MSNBC
By Amanda Sakuma
October 21, 2015
Inspections
at immigrant detention centers across the country lack legitimacy and
are carried out with little oversight or transparency, a new report by
two pro-immigrant
advocacy groups charges.
The
report, released Wednesday by the organizations National Immigration
Justice Center and Detention Watch Network, is based on documents
obtained through years of litigation
and Freedom of Information Act requests examining 105 immigrant
detention facilities nationwide.
The
groups find critical faults in how Immigration and Customs Enforcement
(ICE) maintains facilities that detain as many as 34,000 immigrants on a
given night.
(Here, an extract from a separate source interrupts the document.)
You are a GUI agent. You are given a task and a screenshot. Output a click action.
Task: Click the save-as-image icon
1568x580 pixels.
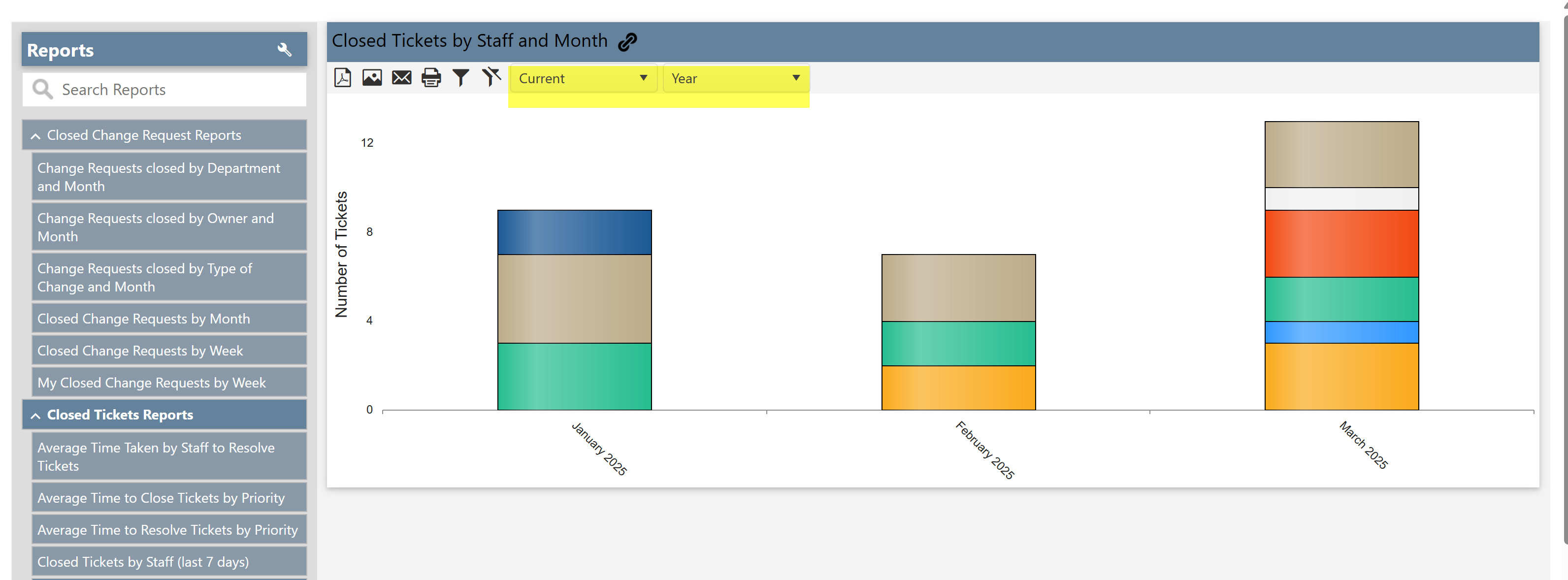click(372, 78)
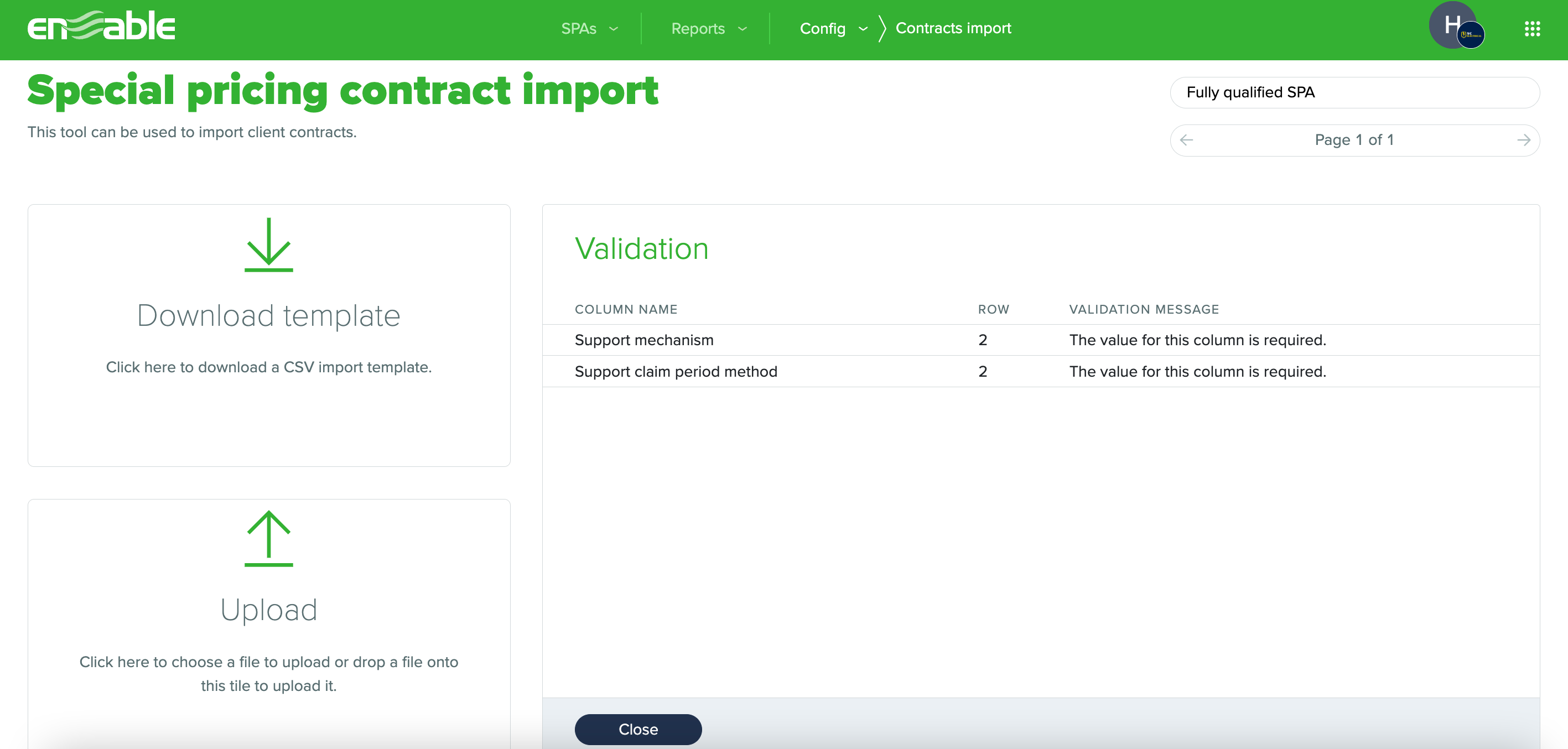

Not only
does the agency self-regulate by creating its own standards, it
self-audits conditions at each facility without any external oversight,
something the report refers to as a “sham.”
The
core of the report speaks to the culture of secrecy surrounding the
numerous layers of enforcement on immigration, one of the most
persistently hot-button issues in
American politics.
Rep.
Adam Smith, a Washington Democrat who has introduced legislation in
Congress aimed at banning immigrant detention, said he was troubled by
the lack of transparency
and ICE’s reliance on private, for-profit prison companies to handle
the day-to-day operations at immigrant detention centers. “Basically
they determine what the conditions should be and then they audit their
own standards,” Smith told reporters in a conference
call Wednesday. “That’s obviously a conflict of interest.” ICE did not
immediately respond to multiple requests for comment.
One
of the Obama administration’s first actions on immigration during the
president’s first term was to unveil plans for new reforms at the more
than 300 facilities detaining
immigrants across the country. Top policy experts spent months
assessing the chain reaction to ICE’s rapidly expanding detention
capacity, ultimately concluding that the agency needed to establish
consistent standards and oversight across the board.
But
in the waning days of the Obama presidency, advocacy groups have found
that little has changed even as the nation’s detention capacity has more
than doubled, leaving
promises of reform still unfulfilled.
Claudia
Valenzuela, director of detention at the National Immigrant Justice
Center, said the documents that the groups obtained confirmed their
suspicions that there was
little consistent rhyme or reason determining how facilities earned
positive inspection ratings. “The Obama administration has failed to
improve the oversight or really gain control of the sprawling detainment
system,” Valenzuela said. “We believe the failure
of the inspection system, the failure of the oversight, really makes
ICE complicit on human rights violations.”